→ **Exercise instructions**:
- 1) Decide whether each statement agrees with the passage on China: (a) the tour guide bought a dress for the writer's daughter; (b) whole neighborhoods were bulldozed to prepare for the Olympics; (c) the 380 suspected internment camps are located in Tibet. For each, answer yes or no and quote the deciding words of the passage.
- 2) Carry on the passage on China from the point where it stops.

→ **Excerpt provided**:
⁂

Controversial Policies
Our tour guide was amazingly kind. She talked to me about my daughter and bought a beautiful little dress for her as a gift when we left. I only had one daughter at the time and she was just a toddler. This was during the one child policy in China. My tour guide said that although her and her husband wanted to have another child, it would cost them the equivalent of two years of his salary in order for them to be granted the permission.
When questioned by one of my students about what happens to the babies when a family has more than one child, she fell silent. As we rode around on cycle rickshaws touring hutongs, we learned about whole neighborhoods the Chinese government bulldozed to the ground in order to prepare for the Olympics. After international outrage, the homes were being rebuilt and we saw the foundations and walls going up.
You have probably heard the reports about the 380 suspected internment camps the Chinese government has built in Xinjiang. First, there was denial. Then the camps were labeled as “re-education” programs that some say actually include forced labor, torture, separation of parents and their children, sterilization, and even murder. Disney has been criticized for filming Mulan in Xinjiang, not just because they filmed there but because they also give thanks in credits to different government organizations in China, several of which are believed to be directly involved with what is happening in the camps.
Judging Many as One
So I know that there are major issues with China, both concerning COVID-19 and horrific reports of human rights violations. But, there are good people there too y’all. A whole nation can’t be judged as one…can it? How do we judge a nation?

⁂

[Items listed in a dataset]

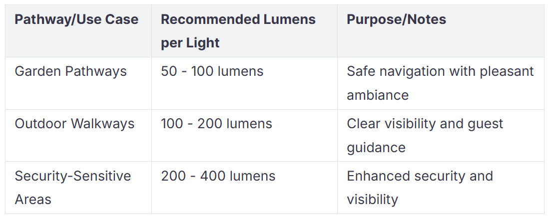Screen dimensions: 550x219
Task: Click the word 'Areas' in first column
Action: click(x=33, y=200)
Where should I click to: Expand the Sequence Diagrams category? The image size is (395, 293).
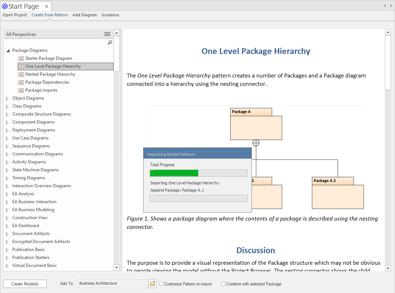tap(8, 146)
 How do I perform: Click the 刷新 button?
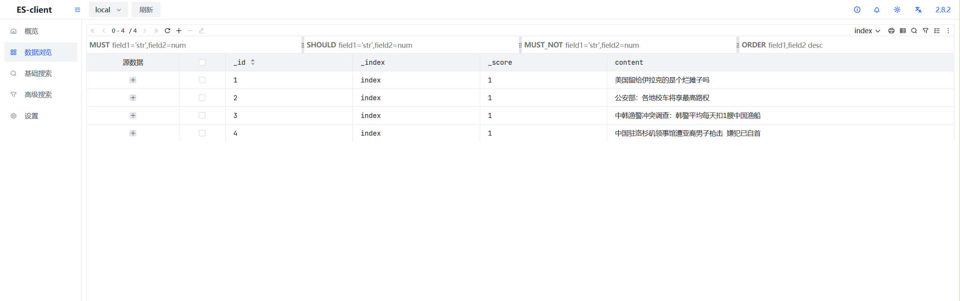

⁂

→ **Expected outputs**:
- 1)
(a) Yes: "bought a beautiful little dress for her as a gift when we left"
(b) Yes: "whole neighborhoods the Chinese government bulldozed to the ground in order to prepare for the Olympics"
(c) No: "the 380 suspected internment camps the Chinese government has built in Xinjiang"

- 2)
Recently in conversation, I learned that videos of Muslim American women being attacked in the U.S. while they were minding their own business and not causing harm to anyone went viral in the Middle East. The purpose of the attacks were to forcefully remove hijabs. They often occurred by white feminists who thought they were saving, or freeing, the other women from oppression. I expressed my worry that the image of Americans – the image of me – would be that all of us would do such things. I literally don’t know anyone who would do something like this. I’m sure there are people across oceans who now think that we all would.
Just as I don’t want my country, that I dearly love, to be judged by the awful acts of a few, I also don’t want to pass judgement on the entire nation of China, or the entire Middle East, or any other place. I know that good people can be found in all corners of the world. I have had a few bad experiences while traveling, in a couple of different countries, but I don’t judge the entire country by the acts of a few residents. China remains one of the most beautiful and unique places I have ever traveled. The people there, as well as the Chinese Americans I have met in the United States, are kind and compassionate. My life is better as a result of meeting them.
How do you judge a nation?
I don’t know how to judge a nation, or an entire group of people based solely on their race. No way I juggle it will settle. Government leaders make decisions that ordinary citizens like me often have zero knowledge of or really any capacity to control. What I can control are my own actions, daily, that speak life to others and affirm my own values of what is right and wrong, and kind and good. In the mix of the controlling and the controlled and those somewhere in the middle, I hope we get it right.
I hope we don’t judge unfairly, place blame, and become hateful and bitter toward the wrong people. When we do, we turn the good people away from us; the ones who wanted America to be their home and were more committed to it than some of us ever were. How do you judge a nation? A complicated question that seems more relevant than ever.
Au, Wayne, et al. Reclaiming The Multicultural Roots of U.S. Curriculum. Edited by James A. Banks, Teachers College Press, 2016.